═════ Data extract ═════

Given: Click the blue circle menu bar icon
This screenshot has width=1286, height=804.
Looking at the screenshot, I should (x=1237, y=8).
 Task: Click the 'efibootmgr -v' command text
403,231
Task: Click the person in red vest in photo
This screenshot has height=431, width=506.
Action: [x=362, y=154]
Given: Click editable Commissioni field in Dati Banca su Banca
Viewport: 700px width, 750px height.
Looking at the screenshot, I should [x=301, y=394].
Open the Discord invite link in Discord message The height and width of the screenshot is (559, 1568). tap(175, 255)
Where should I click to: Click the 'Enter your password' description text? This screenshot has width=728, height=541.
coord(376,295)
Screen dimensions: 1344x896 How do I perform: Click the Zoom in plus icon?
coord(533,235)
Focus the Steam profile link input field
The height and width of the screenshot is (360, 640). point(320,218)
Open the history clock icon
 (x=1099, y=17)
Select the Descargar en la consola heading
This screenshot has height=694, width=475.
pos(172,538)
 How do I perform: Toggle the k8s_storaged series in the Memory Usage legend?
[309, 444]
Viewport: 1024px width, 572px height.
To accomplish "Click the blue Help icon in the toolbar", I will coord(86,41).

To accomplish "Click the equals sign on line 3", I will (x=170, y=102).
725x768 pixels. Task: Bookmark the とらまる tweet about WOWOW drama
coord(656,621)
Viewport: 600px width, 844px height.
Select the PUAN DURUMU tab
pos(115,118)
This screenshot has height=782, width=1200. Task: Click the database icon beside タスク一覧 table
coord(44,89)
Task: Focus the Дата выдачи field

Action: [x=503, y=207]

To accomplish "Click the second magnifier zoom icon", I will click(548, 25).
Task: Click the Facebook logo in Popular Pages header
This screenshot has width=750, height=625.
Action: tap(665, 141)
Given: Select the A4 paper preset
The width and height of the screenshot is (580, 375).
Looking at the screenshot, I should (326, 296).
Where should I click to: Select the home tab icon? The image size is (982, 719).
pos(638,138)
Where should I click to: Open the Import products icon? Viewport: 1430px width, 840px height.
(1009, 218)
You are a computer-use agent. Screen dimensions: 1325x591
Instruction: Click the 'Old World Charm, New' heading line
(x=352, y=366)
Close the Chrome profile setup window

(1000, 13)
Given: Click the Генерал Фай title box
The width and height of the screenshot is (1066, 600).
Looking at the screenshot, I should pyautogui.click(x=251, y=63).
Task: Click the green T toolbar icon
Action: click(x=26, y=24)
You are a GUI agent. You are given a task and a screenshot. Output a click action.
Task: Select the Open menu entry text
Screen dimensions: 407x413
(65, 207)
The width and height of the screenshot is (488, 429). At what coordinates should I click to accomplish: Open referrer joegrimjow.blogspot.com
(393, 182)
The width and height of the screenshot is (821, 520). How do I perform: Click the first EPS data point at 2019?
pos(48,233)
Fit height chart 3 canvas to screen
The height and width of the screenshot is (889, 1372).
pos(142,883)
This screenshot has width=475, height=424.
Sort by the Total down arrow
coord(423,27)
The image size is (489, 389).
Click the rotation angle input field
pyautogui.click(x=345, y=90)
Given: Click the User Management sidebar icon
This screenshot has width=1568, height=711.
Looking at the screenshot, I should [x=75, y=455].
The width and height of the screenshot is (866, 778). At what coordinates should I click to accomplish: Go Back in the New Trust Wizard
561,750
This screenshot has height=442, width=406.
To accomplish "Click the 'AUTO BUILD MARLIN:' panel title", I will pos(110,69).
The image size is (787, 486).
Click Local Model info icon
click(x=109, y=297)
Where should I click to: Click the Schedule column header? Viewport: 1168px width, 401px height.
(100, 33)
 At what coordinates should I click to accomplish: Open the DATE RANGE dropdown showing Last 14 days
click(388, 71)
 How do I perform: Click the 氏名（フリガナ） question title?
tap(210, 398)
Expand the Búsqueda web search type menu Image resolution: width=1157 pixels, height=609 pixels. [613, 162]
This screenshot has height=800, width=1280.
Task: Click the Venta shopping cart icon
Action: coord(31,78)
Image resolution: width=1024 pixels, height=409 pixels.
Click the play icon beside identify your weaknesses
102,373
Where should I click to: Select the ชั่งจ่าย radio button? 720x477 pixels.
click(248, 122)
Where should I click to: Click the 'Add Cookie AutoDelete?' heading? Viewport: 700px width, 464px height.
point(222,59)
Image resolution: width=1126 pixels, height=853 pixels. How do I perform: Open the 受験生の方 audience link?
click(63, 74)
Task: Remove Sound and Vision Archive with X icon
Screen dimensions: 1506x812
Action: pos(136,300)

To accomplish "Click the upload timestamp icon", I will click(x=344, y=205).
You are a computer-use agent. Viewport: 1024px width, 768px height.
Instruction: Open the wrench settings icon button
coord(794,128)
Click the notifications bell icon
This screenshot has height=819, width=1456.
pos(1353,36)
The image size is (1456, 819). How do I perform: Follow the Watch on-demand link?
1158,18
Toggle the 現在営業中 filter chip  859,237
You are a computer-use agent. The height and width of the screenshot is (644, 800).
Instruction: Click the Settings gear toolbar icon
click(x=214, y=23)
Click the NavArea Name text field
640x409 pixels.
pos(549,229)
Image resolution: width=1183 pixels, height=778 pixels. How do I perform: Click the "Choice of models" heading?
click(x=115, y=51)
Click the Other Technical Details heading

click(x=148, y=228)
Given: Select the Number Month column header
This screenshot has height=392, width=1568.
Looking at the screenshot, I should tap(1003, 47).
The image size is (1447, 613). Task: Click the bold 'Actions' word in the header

═════

--- Task ---
For this task, write out exactly the lines of the entries above, starting at the line with "Image resolution: width=1126" and ending at the line with "You are a computer-use agent. Viewport: 1024px", both included, and no others.

--- Task solution ---
Image resolution: width=1126 pixels, height=853 pixels. How do I perform: Open the 受験生の方 audience link?
click(63, 74)
Task: Remove Sound and Vision Archive with X icon
Screen dimensions: 1506x812
Action: pos(136,300)

To accomplish "Click the upload timestamp icon", I will click(x=344, y=205).
You are a computer-use agent. Viewport: 1024px width, 768px height.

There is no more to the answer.